Minggu, 22 Desember 2019

Menelusuri Mosaik Sejarah di Keraton Yogyakarta (3)

Sepeninggal Sultan Hamengku Buwono I, Keraton Yogyakarta mengalami masa pasang surut, salah satu episodenya, sebagaimana diceritakan dalam buku terjemahan Raffless dan invasi Ingris ke Jawa karya Tim Hannigan (2018), pada bulan Juni 1812, Inggris pernah menyerang dan memasuki Keraton, Sultan Hamengku Buwono II dipaksa turun takhta dan penggantinya Sultan Hamengku Buwono III harus mengikuti persyaratan yang diajukan oleh pemerintah Kolonial Inggris.

Di sisi kanan terdapat relief perjuangan Sultan Hamengku Buwono IX. Relief-relief tersebut menceritakan perjuangan Sri Sultan Hamangku Buwono IX sejak jaman penjajah Belanda hingga penyerahan kedaulatan. Pada masa Sultan Hamengku Buwono IX berkuasa di Keraton Yogyakarta, Negara Republik Indonesia diproklamirkan pada tanggal 17 Agustus 1945. Dalam buku Hamengkubuwono IX Pengorbanan sang Pembela Republik (KPG dan Tempo: 2018) diceritakan bahwa sesaat setelah Proklamasi Kemerdekaan 17 Agustus 1945, Sultan Hamengku Buwono IX dan Paku Alam VIII memberikan Selamat kepada Sukarno dan Mohammad Hatta dan menyatakan dukungannya kepada Republik Indonesia.
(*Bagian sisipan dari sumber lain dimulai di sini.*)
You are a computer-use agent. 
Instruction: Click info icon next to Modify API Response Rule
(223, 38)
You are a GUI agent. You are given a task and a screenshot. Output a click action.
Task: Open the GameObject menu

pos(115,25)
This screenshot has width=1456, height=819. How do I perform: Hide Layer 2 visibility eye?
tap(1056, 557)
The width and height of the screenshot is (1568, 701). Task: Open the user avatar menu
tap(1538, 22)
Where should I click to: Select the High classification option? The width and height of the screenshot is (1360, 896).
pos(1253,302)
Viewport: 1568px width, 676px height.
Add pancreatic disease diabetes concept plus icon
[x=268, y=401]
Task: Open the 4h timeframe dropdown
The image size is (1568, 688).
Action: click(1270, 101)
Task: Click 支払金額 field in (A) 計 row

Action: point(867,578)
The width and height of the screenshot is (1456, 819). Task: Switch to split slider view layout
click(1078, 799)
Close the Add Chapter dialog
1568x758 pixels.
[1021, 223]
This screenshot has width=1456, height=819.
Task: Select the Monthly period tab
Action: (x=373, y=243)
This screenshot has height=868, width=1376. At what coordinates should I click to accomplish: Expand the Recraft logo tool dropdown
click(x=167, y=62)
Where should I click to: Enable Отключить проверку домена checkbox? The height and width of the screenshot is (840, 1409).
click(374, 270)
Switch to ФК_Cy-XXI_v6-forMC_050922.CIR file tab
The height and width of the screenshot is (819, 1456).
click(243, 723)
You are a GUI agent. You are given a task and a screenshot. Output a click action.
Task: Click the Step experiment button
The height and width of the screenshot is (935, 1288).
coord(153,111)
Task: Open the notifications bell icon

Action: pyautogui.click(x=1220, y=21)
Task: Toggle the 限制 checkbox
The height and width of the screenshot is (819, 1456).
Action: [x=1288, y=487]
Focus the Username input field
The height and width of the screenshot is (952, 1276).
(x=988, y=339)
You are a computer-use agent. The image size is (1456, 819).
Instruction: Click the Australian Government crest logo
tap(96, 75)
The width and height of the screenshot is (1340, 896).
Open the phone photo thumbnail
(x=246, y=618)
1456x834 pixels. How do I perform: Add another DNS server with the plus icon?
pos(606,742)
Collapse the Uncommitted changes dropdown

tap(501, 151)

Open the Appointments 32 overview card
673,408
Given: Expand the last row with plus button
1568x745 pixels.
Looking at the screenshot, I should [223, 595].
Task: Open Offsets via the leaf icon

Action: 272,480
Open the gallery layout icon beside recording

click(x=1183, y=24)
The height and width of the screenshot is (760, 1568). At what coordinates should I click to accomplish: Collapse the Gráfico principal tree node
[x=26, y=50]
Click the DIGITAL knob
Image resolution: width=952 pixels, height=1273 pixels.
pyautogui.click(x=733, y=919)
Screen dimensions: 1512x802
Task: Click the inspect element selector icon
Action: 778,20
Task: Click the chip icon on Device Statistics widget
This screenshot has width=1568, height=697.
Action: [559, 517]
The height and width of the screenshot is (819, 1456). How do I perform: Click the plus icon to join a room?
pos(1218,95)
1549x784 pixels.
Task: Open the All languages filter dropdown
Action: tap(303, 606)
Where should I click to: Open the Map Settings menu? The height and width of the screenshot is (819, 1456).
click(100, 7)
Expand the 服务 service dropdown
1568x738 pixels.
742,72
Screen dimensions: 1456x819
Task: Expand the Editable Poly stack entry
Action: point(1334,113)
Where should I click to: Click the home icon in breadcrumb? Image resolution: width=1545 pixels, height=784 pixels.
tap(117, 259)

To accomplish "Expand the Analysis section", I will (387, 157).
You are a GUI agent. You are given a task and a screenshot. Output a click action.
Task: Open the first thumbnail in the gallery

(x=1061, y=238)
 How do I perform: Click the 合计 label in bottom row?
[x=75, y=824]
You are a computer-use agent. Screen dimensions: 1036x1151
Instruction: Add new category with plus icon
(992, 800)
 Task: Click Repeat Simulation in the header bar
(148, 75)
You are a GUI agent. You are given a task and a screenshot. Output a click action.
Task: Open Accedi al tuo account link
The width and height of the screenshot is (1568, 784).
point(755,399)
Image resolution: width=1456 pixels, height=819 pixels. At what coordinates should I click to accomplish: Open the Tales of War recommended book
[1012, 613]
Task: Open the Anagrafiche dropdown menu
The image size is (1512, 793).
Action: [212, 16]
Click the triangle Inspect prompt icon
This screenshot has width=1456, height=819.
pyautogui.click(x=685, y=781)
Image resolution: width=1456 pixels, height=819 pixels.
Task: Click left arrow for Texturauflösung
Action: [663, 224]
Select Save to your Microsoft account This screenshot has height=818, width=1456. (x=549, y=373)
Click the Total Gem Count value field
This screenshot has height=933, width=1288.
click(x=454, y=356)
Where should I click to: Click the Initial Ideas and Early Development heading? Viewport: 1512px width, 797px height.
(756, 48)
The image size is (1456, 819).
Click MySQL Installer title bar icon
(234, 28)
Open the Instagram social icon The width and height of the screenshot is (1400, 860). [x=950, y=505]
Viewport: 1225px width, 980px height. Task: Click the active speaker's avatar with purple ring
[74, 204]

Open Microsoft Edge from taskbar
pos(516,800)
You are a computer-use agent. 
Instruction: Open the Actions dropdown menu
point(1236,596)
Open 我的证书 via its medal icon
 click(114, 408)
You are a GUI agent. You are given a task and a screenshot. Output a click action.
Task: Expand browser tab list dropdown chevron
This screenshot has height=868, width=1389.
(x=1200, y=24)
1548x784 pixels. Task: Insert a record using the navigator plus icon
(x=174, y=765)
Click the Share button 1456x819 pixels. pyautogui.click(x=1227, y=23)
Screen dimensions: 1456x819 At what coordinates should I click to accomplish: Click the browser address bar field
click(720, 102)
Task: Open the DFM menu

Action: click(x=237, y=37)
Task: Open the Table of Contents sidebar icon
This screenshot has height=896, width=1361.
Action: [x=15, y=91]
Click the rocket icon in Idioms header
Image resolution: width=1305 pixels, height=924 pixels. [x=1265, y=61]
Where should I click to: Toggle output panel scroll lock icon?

Pada tanggal 5 September 1945 Sultan mengeluarkan amanat posisi Yogyakarta yang salah satunya menyatakan Ngayogyakarta Hadiningrat adalah Kerajaan berwujud Daerah Istimewa Republik Indonesia dan Sultan bertanggung jawab langsung kepada Presiden.

Lebih lanjut dalam buku tersebut diceritakan pula bahwa ketika Jakarta berada dalam keadaan genting karena serdadu Belanda terus memburu petinggi Republik, Sultan Hamengku Buwono IX menawarkan ke Bung Karno agar Ibu Kota dipindahkan ke Yogyakarta dan disetujui  oleh Bung Karno. Sultan rupanya sudah menyiapkan Yogyakarta sebagai ibu kota dengan matang termasuk dengan semua sarananya. Pada tanggal 19 Desember 1948 Jenderal Spoor dengan pasukannya menyerang Yogyakarta untuk melakukan propaganda kepada dunia bahwa tentara Indonesia sudah tidak ada, peristiwa ini dikenal dengan Agresi Militer Belanda II, dalam peristiwa ini banyak petinggi-petinggi Republik Indonesia ditawan oleh Belanda.

Selama masa berat ini Sultan Hamengku Buwono IX terus memberikan dukungan penuh dan kontribusi yang luar biasa terhadap Republik yang masih muda ini. Tidak lama setelah peristiwa Agresi Militer Belanda II, Panglima Besar Jenderal Sudirman bersama komandan-komandan lapangan TNI berhasil menyusun strategi dan rencana Serangan Umum dari markas gerilyanya. 

Pada tanggal 1 Maret 1949 pasukan TNI, para pejuang yang didukung oleh segenap rakyat melakukan serangan besar-besaran terhadap posisi-posisi strategis pasukan Belanda di Yogyakarta. Peristiwa tersebut dikenal dengan nama Serangan Umum 1 Maret 1949. Serangan Umum 1 Maret 1949 berhasil membuka mata dunia bahwa Negara Republik Indonesia dan pasukan TNInya masih utuh sehingga memberikan posisi tawar yang strategis terhadap perjuangan melalui jalur diplomasi yang dilakukan.

Ada sebuah episode yang menarik mengenai ketegasan Sultan Hamengku Buwono IX dalam membela Republik Indonesia dan melindungi para pejuang. Dalam Buku Doorstoot Naar Djokja-Pertikaian Pemimpin Sipil-Militer Karya Julius Pour (Kompas: 2010), setelah Peristiwa Serangan Umum 1 Maret 1949, pada tanggal 3 Maret, Mayor Jenderal Meijer Komandan Teritorial Jawa Tengah menemui Sultan karena menganggap Sultan melindungi para pengacau keamanan (dari sudut pandang tentara Belanda). Dalam pertemuan tersebut dengan gagah berani dan tegas Sultan memberikan jawaban yang membuat Jenderal Meijer dan rombongan merasa respek terhadap Sultan dan segera meninggalkan Keraton.